NEW JERSEY JEWISH NEWS

New Jersey activist sees gay marriage as a question of church and state

Shortly after he moved to the New Jersey suburbs from Brooklyn, Steven Goldstein, 42, was outside watering the lawn, wearing black pants, a white shirt, and a yarmulke.

“That was a kind of Modern Orthodox uniform that made me blend in, and someone started talking with me, assuming I was part of that community,” he recalled. “A few minutes later, I introduced my partner, Daniel.”

The neighbor, said Goldstein, “didn’t even flinch, and we kept talking.” It is exactly that kind of experience, along with the results of a recent poll, that leads Goldstein to believe that the prospect of gay marriage in New Jersey is not just a dream.

“This is a wonderful state to be gay and Jewish in,” he told NJJN. In fact, a 2003 poll conducted by Zogby International suggests that 55 percent of New Jerseyans favor gay marriage. (The poll was commissioned by PFLAG — Parents, Families and Friends of Lesbians and Gays.) That’s music to the ears of Goldstein, a Teaneck resident who left his public relations firm in Manhattan to advocate full-time for gay marriage in New Jersey.

Goldstein will speak at the Reform Temple Ner Tamid in Bloomfield on Friday, March 18, on The Freedom to Marry from a Jewish Perspective.

The founder and chair of Garden State Equality in Glen Rock, a statewide political organization supporting gay rights, Goldstein is also a town meeting organizer for Lambda Legal. He has served as a senior staffer to three United States senators, and he wrote or cowrote nine civil rights bills that were enacted into law, including the Freedom of Access to Clinic Entrances Act, still the only pro-choice statute ever enacted at the federal level. He and his partner, Daniel Gross, were the first same-sex couple to be featured on The New York Times weddings announcements section, in 2002. The couple are still shul-shopping, but Goldstein acknowledged that they are likely to join Bnai Keshet, a Reconstructionist congregation in Montclair.

Goldstein said his talk at Ner Tamid will zero in on what he sees as the nexus between religion and politics now at play in a variety of national issues. “I’m going to be extremely blunt,” he said, in that his talk will focus on “how the Christian Right’s opposition to gay marriage is, in effect, anti-Semitic.”

Said Goldstein: “The Christian right wing wants to impose its values and its view of gay marriage on America. We often hear the Christian right wing say gay marriage is antithetical to religious values. Maybe so for some, but it is chutzpa to try to put the stamp of their own religious values of America at the expense of the values of other religions. Several [Jewish] movements embrace gay marriage outright: Reform, Reconstructionist, and humanistic Judaism — and Conservative Judaism will get there, too.”

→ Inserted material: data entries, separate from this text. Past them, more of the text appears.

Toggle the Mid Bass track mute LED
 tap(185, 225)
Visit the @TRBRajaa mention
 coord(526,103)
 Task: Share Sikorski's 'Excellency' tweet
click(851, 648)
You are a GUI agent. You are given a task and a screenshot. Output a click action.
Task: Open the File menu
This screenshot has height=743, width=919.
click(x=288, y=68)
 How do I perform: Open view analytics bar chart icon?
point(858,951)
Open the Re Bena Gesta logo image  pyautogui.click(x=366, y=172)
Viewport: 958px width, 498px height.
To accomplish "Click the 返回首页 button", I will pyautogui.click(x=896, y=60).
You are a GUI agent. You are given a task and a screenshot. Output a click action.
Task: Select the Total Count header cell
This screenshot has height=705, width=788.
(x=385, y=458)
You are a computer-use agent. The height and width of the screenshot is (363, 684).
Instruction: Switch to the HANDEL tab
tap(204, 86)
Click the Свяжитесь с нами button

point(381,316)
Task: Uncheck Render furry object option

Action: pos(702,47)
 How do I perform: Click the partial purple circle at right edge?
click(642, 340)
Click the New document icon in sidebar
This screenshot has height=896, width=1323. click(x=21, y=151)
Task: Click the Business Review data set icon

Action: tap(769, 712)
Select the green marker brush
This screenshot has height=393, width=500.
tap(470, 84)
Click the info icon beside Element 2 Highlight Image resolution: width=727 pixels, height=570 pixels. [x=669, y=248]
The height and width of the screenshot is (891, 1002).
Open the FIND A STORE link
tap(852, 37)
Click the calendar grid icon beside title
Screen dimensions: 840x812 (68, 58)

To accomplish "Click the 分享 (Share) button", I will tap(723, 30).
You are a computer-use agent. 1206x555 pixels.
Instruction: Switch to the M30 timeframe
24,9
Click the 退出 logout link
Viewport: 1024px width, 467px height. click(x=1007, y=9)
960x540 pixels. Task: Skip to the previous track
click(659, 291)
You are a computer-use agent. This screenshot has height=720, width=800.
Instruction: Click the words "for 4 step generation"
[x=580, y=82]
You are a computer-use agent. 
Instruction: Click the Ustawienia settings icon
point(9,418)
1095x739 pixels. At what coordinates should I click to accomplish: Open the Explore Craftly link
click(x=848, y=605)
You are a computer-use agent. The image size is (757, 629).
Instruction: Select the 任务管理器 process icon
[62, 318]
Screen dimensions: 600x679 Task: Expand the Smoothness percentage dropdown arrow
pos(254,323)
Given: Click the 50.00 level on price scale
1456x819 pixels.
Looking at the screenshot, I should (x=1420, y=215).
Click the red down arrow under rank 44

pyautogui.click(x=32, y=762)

(The Conservative movement’s Committee on Jewish Law and Standards is scheduled to reconsider the issue of gay marriage this spring.)

“That’s a violation of church and state, something we Jews should be enraged over,” Goldstein said. “Why should the values of one religion take precedence over another...? We Jews should say, ‘Enough is enough!’”

Goldstein said he believes the issue of gay marriage is easier to resolve in New Jersey — “a blue state getting bluer every day” — than in other parts of the country. He is awaiting a decision from the NJ Court of Appeals on a same-sex marriage lawsuit filed in June 2002 on behalf of a gay NJ couple who were refused the right to marry. The couple lost before the lower court judge in November 2003, and the appellate court heard the case in December. Whatever the appellate court decides, the case is expected to be appealed to the NJ Supreme Court, where, Goldstein is hopeful, the couple will win.

“The NJ community has led the way on social issues, and the Jewish community here, though by no means monolithic, is by and large as progressive a Jewish community as anywhere in the country,” he said. “Gay marriage is an issue progressive Jews care about deeply, but it is not particularly at the top of the list of more conservative Jews. Even those who oppose gay marriage care far more about vouchers and eruvs. You rarely hear intense antipathy to gay marriage in New Jersey.”